夜を共にするとき、いつだって私は油断していない。一度も素顔を見せたことは無かったし、クダリに朝を一緒に迎えてよかった、と思ってもらえるように努力してきた。
それくらい、私はクダリに夢中。表には出さないけど、毎度の行為とか、お話してるときのちょっとした表情とか、高い地位についていながらも幼いところがあるとか、それに反してきちんとやるときはやるところとか…。
もう、全部好き。
そんなクダリに素顔を見せるなんて…。
「は、恥ずかしいよ…」
恥ずかしいのは事実。だけど、クダリに失望されたくないっていうのが本心。聞こえの良いように言っただけだ。

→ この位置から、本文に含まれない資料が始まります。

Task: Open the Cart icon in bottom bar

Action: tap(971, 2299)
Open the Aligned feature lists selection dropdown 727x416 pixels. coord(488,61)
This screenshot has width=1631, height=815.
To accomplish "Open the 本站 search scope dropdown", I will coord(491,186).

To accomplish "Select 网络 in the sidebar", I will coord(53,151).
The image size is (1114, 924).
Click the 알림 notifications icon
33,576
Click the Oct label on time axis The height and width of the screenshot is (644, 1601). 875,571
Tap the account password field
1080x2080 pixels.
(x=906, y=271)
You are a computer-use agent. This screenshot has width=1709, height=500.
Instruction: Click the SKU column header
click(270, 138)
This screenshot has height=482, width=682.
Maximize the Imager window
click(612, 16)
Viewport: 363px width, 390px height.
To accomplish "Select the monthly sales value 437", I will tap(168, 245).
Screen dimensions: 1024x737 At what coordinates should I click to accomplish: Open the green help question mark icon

す、と脇の下に手を入れられて、そのまま上に持ち上げられた。クダリの上に跨って座る形になる。クダリも目線を合わせるように上半身を起こす。
お、男の人だなあ。力が強い。
「ねえ、ツバキ。ぼくね、こう見えても人の心の機微には敏感なんだよ」
「…うん、知ってる」
そうなのだ。クダリは結構人のことを見ていて、それを踏まえた上で人と接していたりする。だからか、ノボリさんには腹黒が白い服を着て歩いている、なんてたまに言われたりしている。そこも素敵だと私は思うけどな。
「うん。だからね、ツバキのことも分かっているつもりだよ?」
「………」
また目線を下に向ける。わ、今思ったけど結構危ない体勢してるな、私たち。
と、とにかく、私の思っていることはそんなに伝わってないんじゃないかな、と思っていたけど…。伝わっていたとしても、自分のために見た目の維持の努力を抜かりなく行なってる、くらいかなとか。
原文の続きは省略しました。